Dans cette affaire, la requérante avait déposé un dossier de déclaration préalable portant sur la réalisation d’une clôture. Dans le cadre de l’instruction de la déclaration préalable, le maire a demandé la communication de pièces complémentaires. La requérante a alors formé un recours devant le tribunal administratif tendant, d’une part, à l’annulation de la demande de pièces complémentaires et, d’autre part, à se voir reconnaître le bénéfice d’une décision tacite de non opposition à la déclaration préalable ou d’enjoindre au maire de lui délivrer cette décision. Le tribunal administratif a annulé la demande de pièces complémentaires et a rejeté les autres conclusions de la requérante.

La requérante a alors décidé de contester le jugement du tribunal administratif. Cette contestation a donné lieu à la décision dont fait l’objet cet article.
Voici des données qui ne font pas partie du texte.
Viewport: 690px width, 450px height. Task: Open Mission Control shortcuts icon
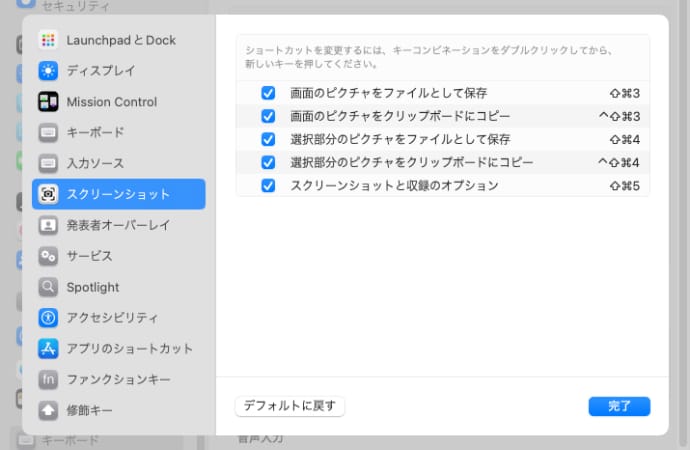pyautogui.click(x=49, y=102)
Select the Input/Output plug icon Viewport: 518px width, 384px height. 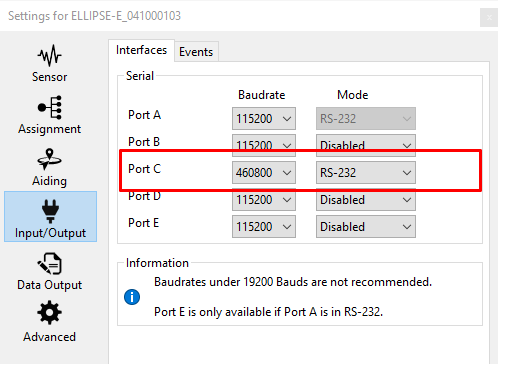(x=50, y=211)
Le Conseil d’Etat admet tout d’abord la recevabilité du recours pour excès de pouvoir contre la demande de pièces complémentaires. Il estime que la demande de pièces complémentaires faisant naître une décision tacite de refus en l’absence de production des pièces demandées constitue une décision faisant grief.
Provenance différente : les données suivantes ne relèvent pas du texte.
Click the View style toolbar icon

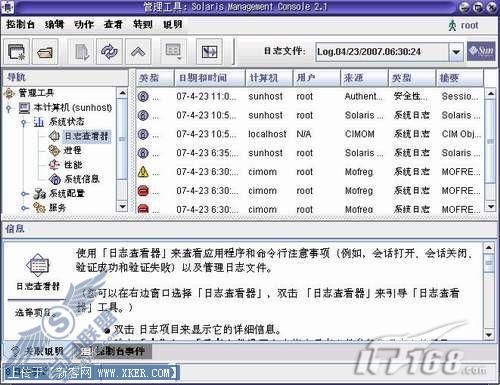click(174, 52)
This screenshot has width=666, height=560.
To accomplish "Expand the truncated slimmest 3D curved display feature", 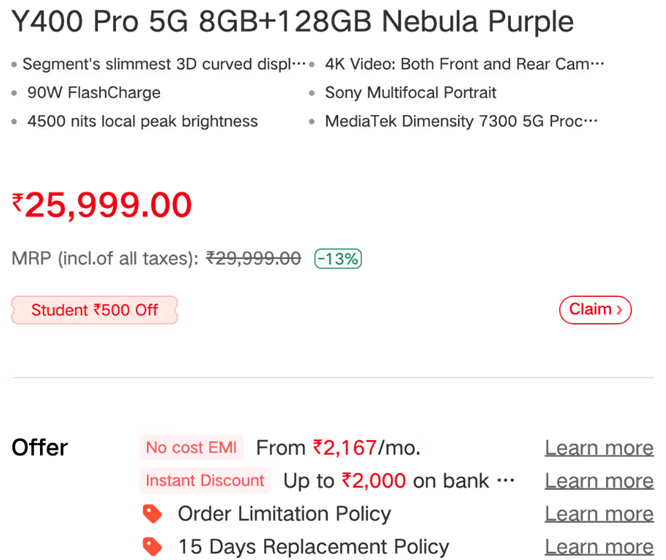I will pos(164,64).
Il donne ensuite des précisions sur les conséquences de l’annulation d’une demande de pièces complémentaires.

On peut rappeler que les dispositions du code de l’urbanisme prévoient qu’à défaut de notification d’une décision expresse dans le délai d’instruction d’une déclaration préalable, c’est-à-dire un mois, le silence gardé par l’autorité compétente vaut décision de non-opposition à la déclaration préalable (article R. 424-1 du code de l’urbanisme).

Dans l’hypothèse où le service instructeur invite le déclarant à fournir des pièces obligatoires, celui-ci a un délai de trois mois pour produire les pièces manquantes. En l'absence de production des pièces, la demande fera l’objet d’une décision tacite d’opposition (article R. 423-39 du code de l’urbanisme).

L’annulation de la demande de pièces complémentaires entrainant sa disparition rétroactive, la requérante estimait qu’était en conséquence née une décision de non-opposition tacite à la déclaration préalable.

Néanmoins, le Conseil d’Etat affirme que « lorsqu’une décision de demande de pièces complémentaires a été annulée par le juge de l’excès de pouvoir, cette annulation contentieuse ne rend pas le demandeur titulaire d’une décision implicite de non-opposition ».

Il explique ainsi que l’annulation de la demande de pièces complémentaires ne fait pas disparaître la décision tacite d’opposition née de l’absence de production des pièces complémentaires (article R. 423-39 du code de l’urbanisme). Ainsi, un recours contre la décision tacite d’opposition est nécessaire pour que le juge puisse prononcer son annulation par voie de conséquence de l’annulation de la demande complémentaire.

Il précise néanmoins « que, toutefois, le pétitionnaire peut confirmer sa demande auprès de l’autorité compétente sans avoir à reprendre l’ensemble des formalités exigées lors de l’instruction de la demande initiale ; que l’autorité compétente dispose alors d’un délai d’un mois à compter de cette confirmation pour se prononcer sur la demande et, le cas échéant, retirer la décision tacite d’opposition ; qu’à défaut de notification d’une décision expresse dans ce délai, le silence gardé par l’autorité compétente donnera naissance à une décision de non-opposition à la déclaration préalable valant retrait de la décision implicite d’opposition ».

En l’espèce, il constate que la décision implicite de refus de la déclaration préalable née trois mois après la demande de pièces complémentaires n’a pas été attaquée. Il invite alors la requérante à confirmer sa demande auprès du service instructeur.